◆ Stated problem ◆
Copy the lines from the start of the records through the line containing "coord(1356,507)", replacing "magnifier" with "zoom" and keeping everything else the same. Leave the pictures out of your answer.

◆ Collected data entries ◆
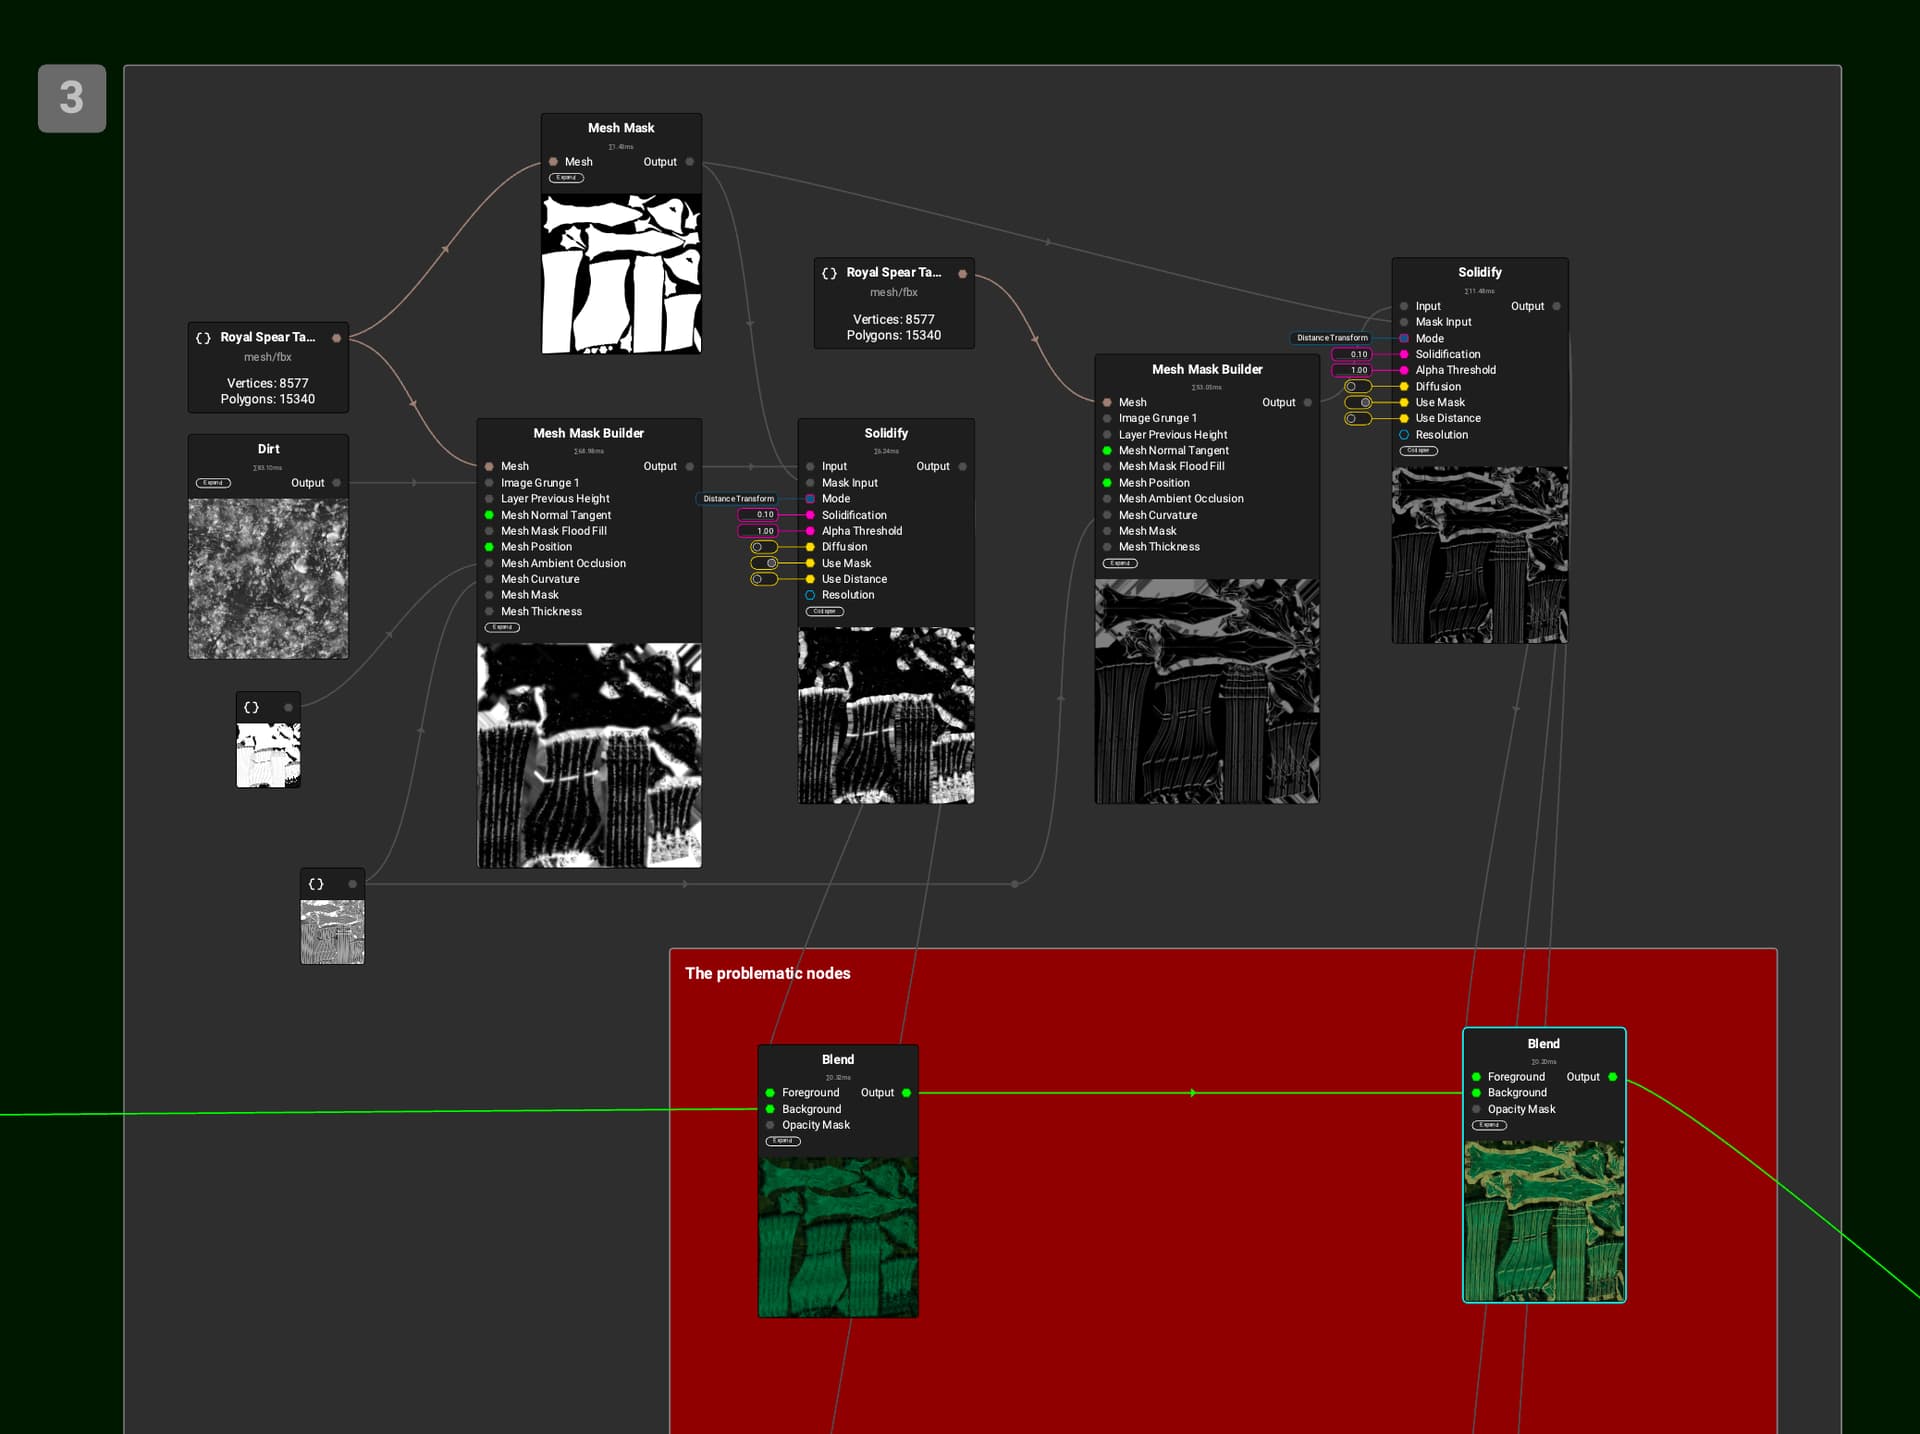Image resolution: width=1920 pixels, height=1434 pixels.
Task: Click the Output port of the Dirt node
Action: pos(336,483)
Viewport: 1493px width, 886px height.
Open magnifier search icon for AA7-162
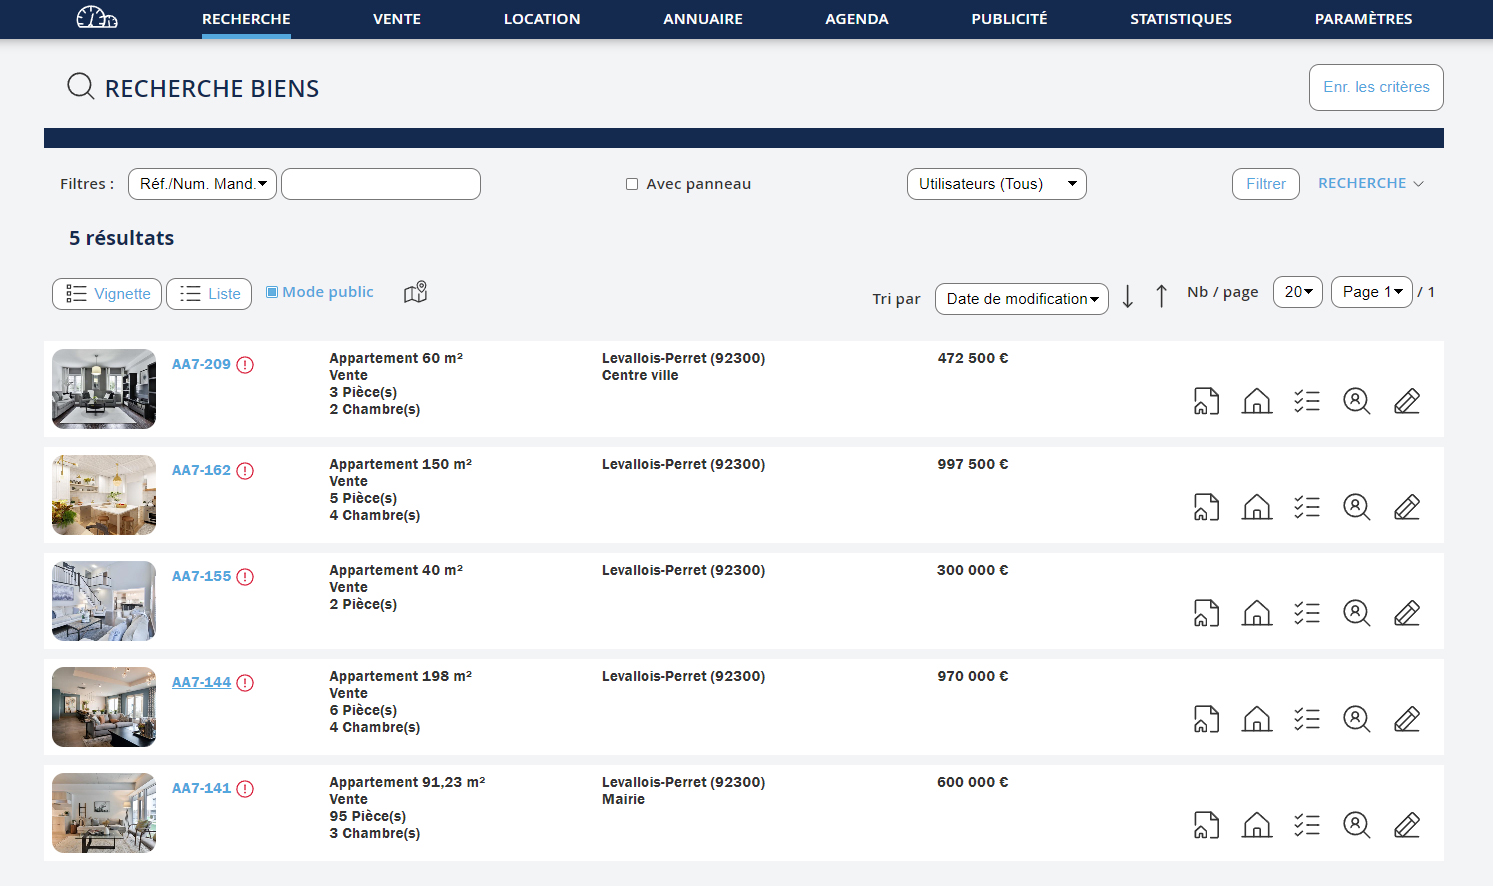coord(1356,507)
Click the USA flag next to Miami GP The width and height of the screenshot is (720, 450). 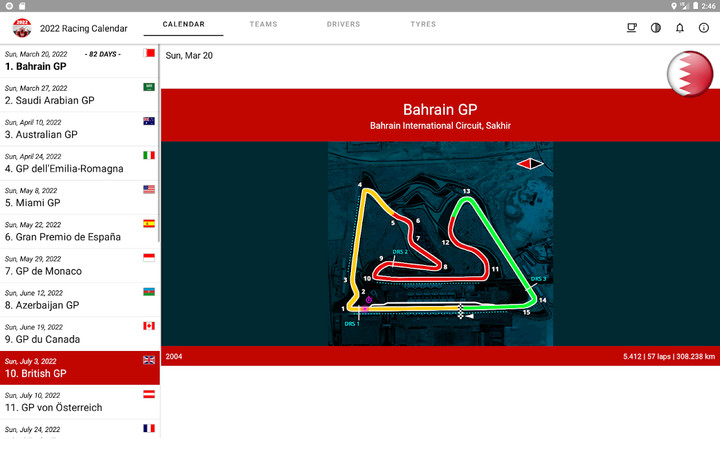pos(149,189)
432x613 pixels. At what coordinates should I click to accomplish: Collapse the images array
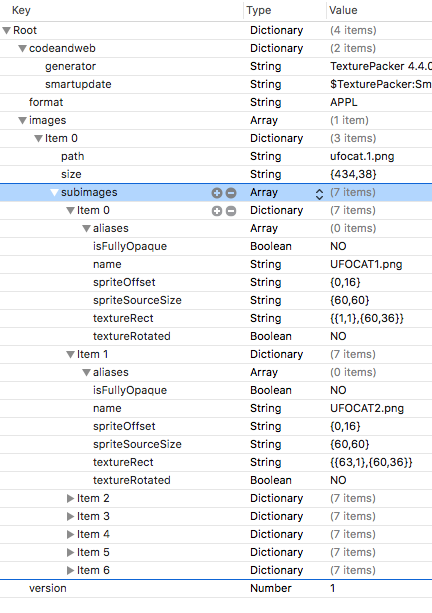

◆ Exercise result ◆
Image resolution: width=1920 pixels, height=1434 pixels.
Task: Click the Output port of the Dirt node
Action: pos(336,483)
Viewport: 1493px width, 886px height.
Open zoom search icon for AA7-162
coord(1356,507)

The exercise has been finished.